### What is needed
Retype all of the rows below word for word, keeping every character, space, and line break the same.

━━━━━ Data to use ━━━━━

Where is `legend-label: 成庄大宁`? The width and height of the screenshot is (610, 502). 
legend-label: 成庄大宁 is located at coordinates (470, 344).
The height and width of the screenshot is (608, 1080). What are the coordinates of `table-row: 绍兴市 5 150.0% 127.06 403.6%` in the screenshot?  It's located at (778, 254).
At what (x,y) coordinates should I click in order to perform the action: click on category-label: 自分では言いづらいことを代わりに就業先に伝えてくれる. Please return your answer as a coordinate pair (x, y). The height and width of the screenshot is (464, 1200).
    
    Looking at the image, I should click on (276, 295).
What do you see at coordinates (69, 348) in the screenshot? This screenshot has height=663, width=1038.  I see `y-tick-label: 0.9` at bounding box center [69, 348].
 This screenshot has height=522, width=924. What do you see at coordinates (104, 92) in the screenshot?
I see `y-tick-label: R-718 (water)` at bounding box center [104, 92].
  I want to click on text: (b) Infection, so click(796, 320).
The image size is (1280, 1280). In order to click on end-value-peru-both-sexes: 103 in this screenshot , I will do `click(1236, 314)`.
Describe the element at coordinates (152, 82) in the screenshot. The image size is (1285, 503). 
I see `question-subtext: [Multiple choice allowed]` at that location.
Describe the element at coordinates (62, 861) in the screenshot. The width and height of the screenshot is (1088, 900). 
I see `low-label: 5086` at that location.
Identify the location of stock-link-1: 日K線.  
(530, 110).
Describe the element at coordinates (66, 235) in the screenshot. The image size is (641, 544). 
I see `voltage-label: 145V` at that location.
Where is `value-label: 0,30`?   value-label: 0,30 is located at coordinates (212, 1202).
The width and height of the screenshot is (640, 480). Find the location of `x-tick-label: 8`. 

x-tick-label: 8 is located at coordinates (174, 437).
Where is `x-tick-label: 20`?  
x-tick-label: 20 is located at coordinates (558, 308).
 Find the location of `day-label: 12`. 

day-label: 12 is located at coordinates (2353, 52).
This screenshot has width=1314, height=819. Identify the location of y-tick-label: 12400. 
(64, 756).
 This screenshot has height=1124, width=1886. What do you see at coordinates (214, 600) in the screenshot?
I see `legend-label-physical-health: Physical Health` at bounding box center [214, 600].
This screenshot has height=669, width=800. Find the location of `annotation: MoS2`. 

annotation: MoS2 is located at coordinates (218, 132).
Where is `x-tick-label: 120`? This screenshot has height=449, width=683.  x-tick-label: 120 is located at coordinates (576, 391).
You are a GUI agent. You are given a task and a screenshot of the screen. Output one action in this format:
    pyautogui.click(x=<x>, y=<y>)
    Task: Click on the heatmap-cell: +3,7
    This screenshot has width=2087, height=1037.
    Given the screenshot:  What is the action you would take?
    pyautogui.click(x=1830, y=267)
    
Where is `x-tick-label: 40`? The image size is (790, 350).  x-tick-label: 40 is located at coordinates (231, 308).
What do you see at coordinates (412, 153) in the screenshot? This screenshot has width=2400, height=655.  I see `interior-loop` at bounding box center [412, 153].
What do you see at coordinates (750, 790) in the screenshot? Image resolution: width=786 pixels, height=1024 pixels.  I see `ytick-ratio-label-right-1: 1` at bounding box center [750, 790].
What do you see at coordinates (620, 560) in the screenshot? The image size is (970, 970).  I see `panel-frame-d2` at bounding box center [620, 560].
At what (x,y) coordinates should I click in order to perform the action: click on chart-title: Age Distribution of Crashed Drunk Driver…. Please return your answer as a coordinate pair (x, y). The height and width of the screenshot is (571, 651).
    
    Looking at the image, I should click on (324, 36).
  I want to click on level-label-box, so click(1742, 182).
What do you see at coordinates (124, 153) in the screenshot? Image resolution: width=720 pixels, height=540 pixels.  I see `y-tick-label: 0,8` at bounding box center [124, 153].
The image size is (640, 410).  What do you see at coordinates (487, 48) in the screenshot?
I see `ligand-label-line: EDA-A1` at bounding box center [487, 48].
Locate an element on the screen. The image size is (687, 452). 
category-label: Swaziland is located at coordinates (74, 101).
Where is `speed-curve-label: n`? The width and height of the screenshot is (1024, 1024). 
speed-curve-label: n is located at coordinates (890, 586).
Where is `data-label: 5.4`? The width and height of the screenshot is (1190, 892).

━━━━━

### Solution to the problem
Where is `legend-label: 成庄大宁`? The width and height of the screenshot is (610, 502). 
legend-label: 成庄大宁 is located at coordinates (470, 344).
The height and width of the screenshot is (608, 1080). What are the coordinates of `table-row: 绍兴市 5 150.0% 127.06 403.6%` in the screenshot?  It's located at (778, 254).
At what (x,y) coordinates should I click in order to perform the action: click on category-label: 自分では言いづらいことを代わりに就業先に伝えてくれる. Please return your answer as a coordinate pair (x, y). The height and width of the screenshot is (464, 1200).
    
    Looking at the image, I should click on (276, 295).
What do you see at coordinates (69, 348) in the screenshot? This screenshot has height=663, width=1038.  I see `y-tick-label: 0.9` at bounding box center [69, 348].
 This screenshot has height=522, width=924. What do you see at coordinates (104, 92) in the screenshot?
I see `y-tick-label: R-718 (water)` at bounding box center [104, 92].
  I want to click on text: (b) Infection, so click(796, 320).
The image size is (1280, 1280). In order to click on end-value-peru-both-sexes: 103 in this screenshot , I will do `click(1236, 314)`.
Describe the element at coordinates (152, 82) in the screenshot. The image size is (1285, 503). 
I see `question-subtext: [Multiple choice allowed]` at that location.
Describe the element at coordinates (62, 861) in the screenshot. The width and height of the screenshot is (1088, 900). 
I see `low-label: 5086` at that location.
Identify the location of stock-link-1: 日K線.  
(530, 110).
Describe the element at coordinates (66, 235) in the screenshot. The image size is (641, 544). 
I see `voltage-label: 145V` at that location.
Where is `value-label: 0,30`?   value-label: 0,30 is located at coordinates (212, 1202).
The width and height of the screenshot is (640, 480). Find the location of `x-tick-label: 8`. 

x-tick-label: 8 is located at coordinates (174, 437).
Where is `x-tick-label: 20`?  
x-tick-label: 20 is located at coordinates (558, 308).
 Find the location of `day-label: 12`. 

day-label: 12 is located at coordinates (2353, 52).
This screenshot has width=1314, height=819. Identify the location of y-tick-label: 12400. 
(64, 756).
 This screenshot has height=1124, width=1886. What do you see at coordinates (214, 600) in the screenshot?
I see `legend-label-physical-health: Physical Health` at bounding box center [214, 600].
This screenshot has height=669, width=800. Find the location of `annotation: MoS2`. 

annotation: MoS2 is located at coordinates (218, 132).
Where is `x-tick-label: 120`? This screenshot has height=449, width=683.  x-tick-label: 120 is located at coordinates (576, 391).
You are a GUI agent. You are given a task and a screenshot of the screen. Output one action in this format:
    pyautogui.click(x=<x>, y=<y>)
    Task: Click on the heatmap-cell: +3,7
    This screenshot has width=2087, height=1037.
    Given the screenshot:  What is the action you would take?
    pyautogui.click(x=1830, y=267)
    
Where is `x-tick-label: 40`? The image size is (790, 350).  x-tick-label: 40 is located at coordinates (231, 308).
What do you see at coordinates (412, 153) in the screenshot? This screenshot has width=2400, height=655.  I see `interior-loop` at bounding box center [412, 153].
What do you see at coordinates (750, 790) in the screenshot? Image resolution: width=786 pixels, height=1024 pixels.  I see `ytick-ratio-label-right-1: 1` at bounding box center [750, 790].
What do you see at coordinates (620, 560) in the screenshot? The image size is (970, 970).  I see `panel-frame-d2` at bounding box center [620, 560].
At what (x,y) coordinates should I click in order to perform the action: click on chart-title: Age Distribution of Crashed Drunk Driver…. Please return your answer as a coordinate pair (x, y). The height and width of the screenshot is (571, 651).
    
    Looking at the image, I should click on (324, 36).
  I want to click on level-label-box, so click(1742, 182).
What do you see at coordinates (124, 153) in the screenshot? Image resolution: width=720 pixels, height=540 pixels.  I see `y-tick-label: 0,8` at bounding box center [124, 153].
The image size is (640, 410).  What do you see at coordinates (487, 48) in the screenshot?
I see `ligand-label-line: EDA-A1` at bounding box center [487, 48].
Locate an element on the screen. The image size is (687, 452). 
category-label: Swaziland is located at coordinates (74, 101).
Where is `speed-curve-label: n`? The width and height of the screenshot is (1024, 1024). 
speed-curve-label: n is located at coordinates (890, 586).
Where is `data-label: 5.4`? The width and height of the screenshot is (1190, 892).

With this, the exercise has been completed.